TEXTE DU DOCUMENT:
Pourquoi tout ce qui existe est-il vide d'existence indépendante ? Parce que tout ce qui existe ne peut exister qu'en dépendance.
En dépendance de quoi ? il y a 3 types de dépendance de plus en plus subtils:

1) en dépendance de causes et conditions (pour les choses produites): une fleur dépend de la graine, de l'eau, de l'air, de la terre, la lumière etc.

2) en dépendance de parties constituantes (pour les choses produites et les phénomènes permanents): la fleur dépend aussi de sa couleur, de sa forme, de ses pétales, de ses pistils, de sa densité, de ses cellules etc. L'espace incomposé dépend des directions spatiales etc.

3) en dépendance d'une désignation conceptuelle (pour n'importe quel phénomène): si on cherche vraiment la fleur, on ne la trouve pas: elle n'est aucune de ses causes et conditions et n'est aucune de ses parties constituantes, ni le tout, ni la configuration etc. Donc la fleur n'existe qu'en tant que simple désignation en dépendance d'une base: un ensemble de caractéristiques.

C'est la voie médiane au-delà des extrêmes de l'éternalisme (ou absolutisme) et du nihilisme: on échappe au nihilisme en disant que les phénomènes sont vides (parce qu'ils sont vides d'existence indépendante mais pas vides d'existence), et on échappe à l'absolutisme en disant que les phénomènes existent en dépendance (comme ils dépendent, ils ne peuvent pas être absolus/indépendants).

Si on arrive à accepter que la vacuité implique la causalité (et en particulier la causalité karmique) au lieu de la nier, et que la causalité implique la vacuité au lieu de la nier, alors on a la vue juste (ou la juste compréhension), la vue médiane. Alors on se familiarise avec cette compréhension, encore et encore parce que cette vue juste est l'exact opposé de notre ignorance fondamentale source d'afflictions et de karmas contaminés. Donc notre familiarisation (un autre nom pour "méditation") avec cette compréhension doit entraîner un amoindrissement progressif de notre ego, de nos réactions malsaines etc.

TÂCHES:
[1] Indiquez si chacune des affirmations suivantes concorde avec le texte sur la vacuité, en répondant par oui ou par non et en citant mot pour mot les termes du texte qui tranchent. (a) Le texte distingue trois types de dépendance. (b) La dépendance de causes et conditions s'applique à tous les phénomènes. (c) La familiarisation est présentée comme un autre nom de la méditation.
[2] D'après le texte sur la vacuité, de quoi dépend l'espace incomposé ?
[3] Poursuivez le texte sur la vacuité à partir de sa dernière phrase.

Lignes d'un jeu de données:

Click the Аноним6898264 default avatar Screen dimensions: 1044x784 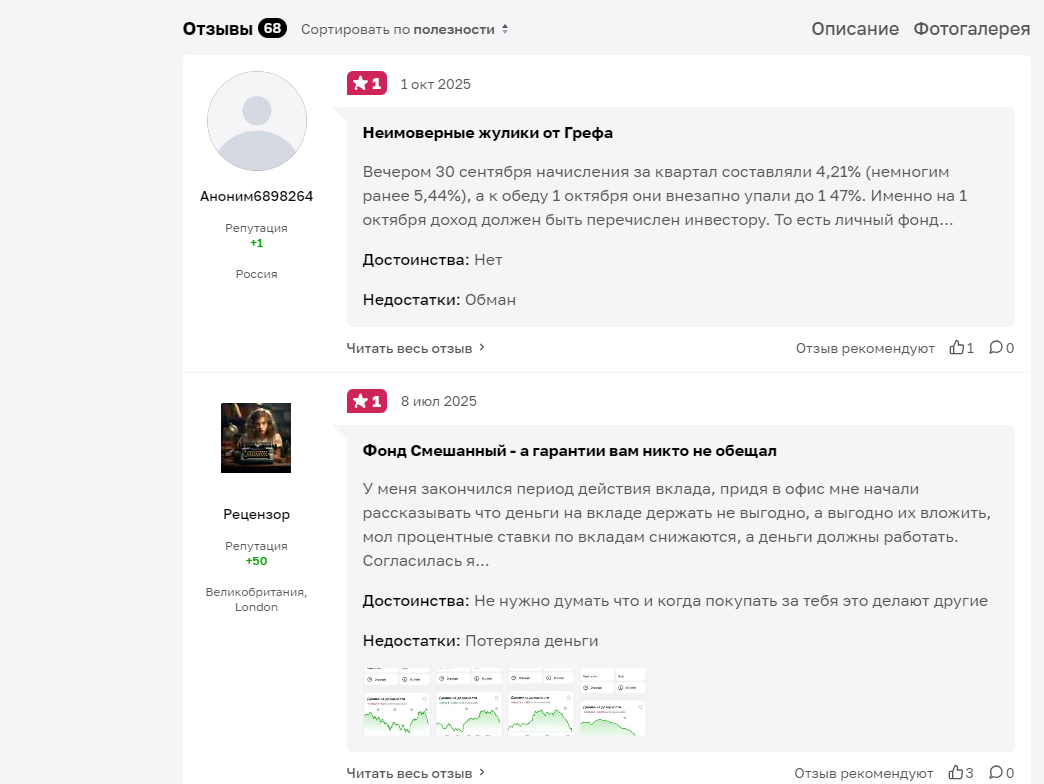tap(257, 121)
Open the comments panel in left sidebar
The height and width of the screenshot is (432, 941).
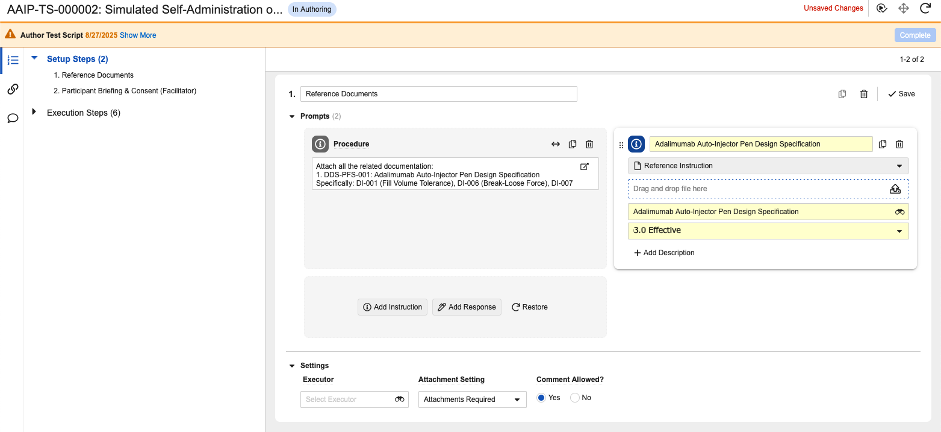[x=13, y=118]
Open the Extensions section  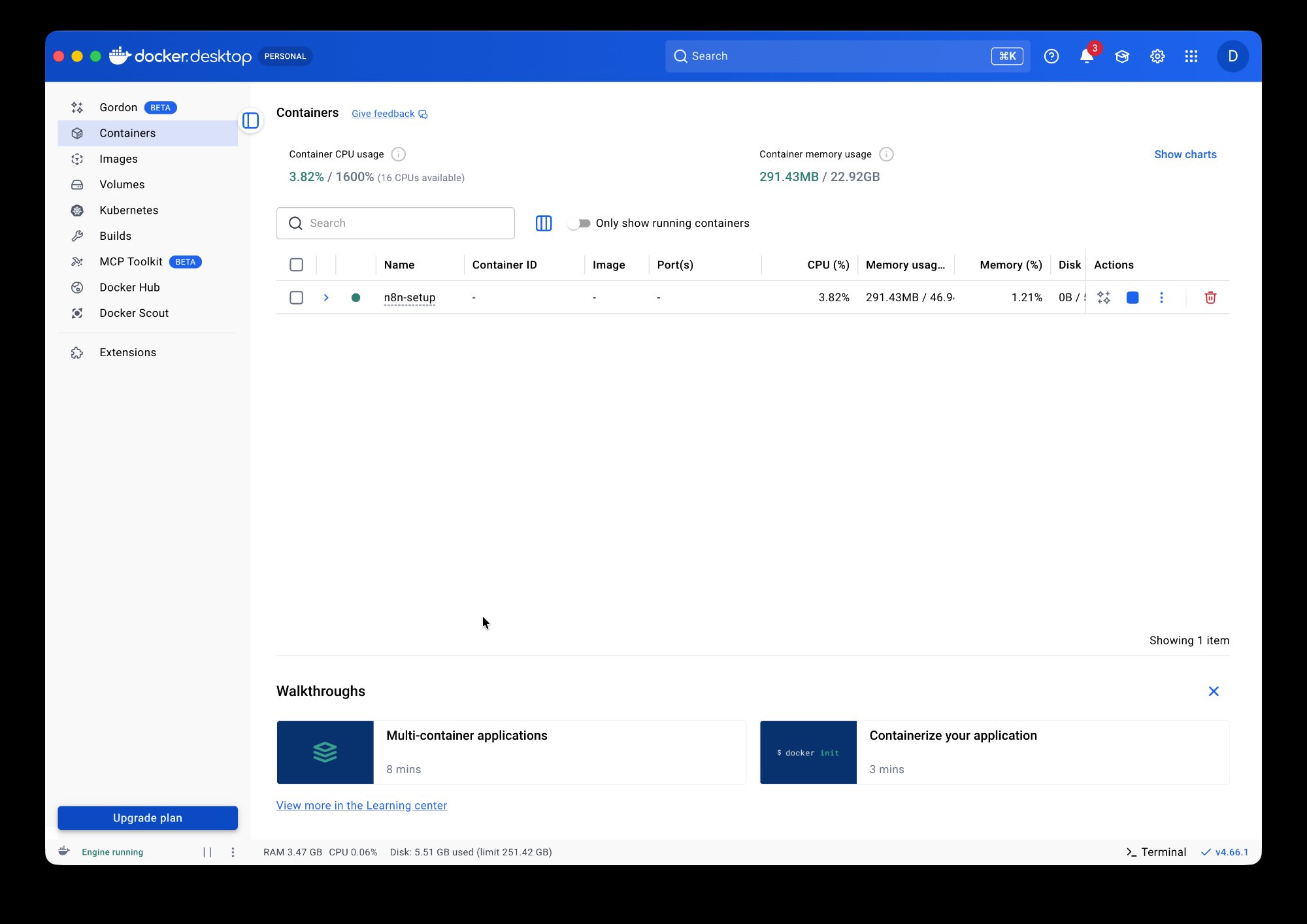point(127,352)
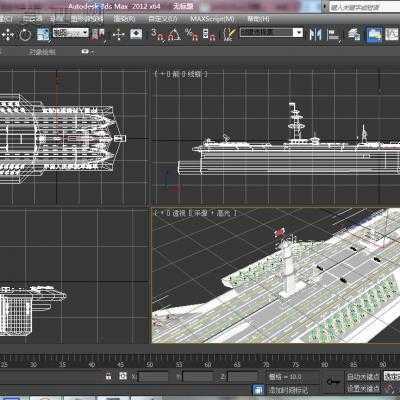This screenshot has width=400, height=400.
Task: Open the 自定义(U) customize menu
Action: point(163,19)
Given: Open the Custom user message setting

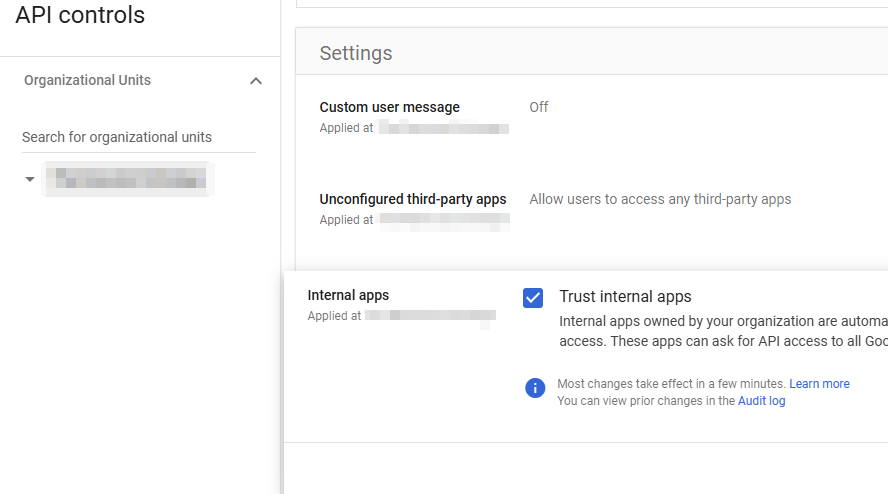Looking at the screenshot, I should 389,107.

RÉPONSES DANS L'ORDRE:
[1]
(a) Oui : « il y a 3 types de dépendance de plus en plus subtils ».
(b) Non : « en dépendance de causes et conditions (pour les choses produites) ».
(c) Oui : « notre familiarisation (un autre nom pour "méditation") ».

[2] Des directions spatiales.

[3]
Cette familiarisation éliminera totalement et définitivement l'ego et les autres émotions perturbatrices quand le "reflet conceptuel" entre le miroir de notre esprit et la réalité telle qu'elle est aura disparu: on parlera alors d'une perception yogique. Si notre voie est celle du Mahayana (ayant pour but l'Eveil omniscient pour aider tous les êtres), alors on poursuivra sur la voie de méditation jusqu'à ce qu'on finisse par éradiquer de notre esprit non seulement les graines de l'ego et des émotions négatives (le "voile afflictif"), mais aussi l'abat-jour qui empêche notre esprit de tout connaître (le "voile cognitif").

La question de la vacuité est d'une importance primordiale parce que parmi tous les remèdes enseignés par le Bouddha, certains soignent certaines émotions négatives, mais ne soignent que celles-là et pas les autres, alors que la sagesse de la vacuité soigne toutes les émotions négatives sans exception puisqu'elle tranche leur racine qu'est l'ego.
Il est important d'étudier les textes fondamentaux pour approcher la juste compréhension: ceux de Nagarjuna en particulier (qui fut prophétisé par le Bouddha comme allant exposer son intention ultime sur la vacuité), de Chandrakirti, Shantideva etc. Mais il existe d'excellentes introductions à ces traités comme certains ouvrages de S.S. le Dalaï Lama:
La Sagesse transcendante
Se voir tel qu'on est
L'Art de la sagesse
etc.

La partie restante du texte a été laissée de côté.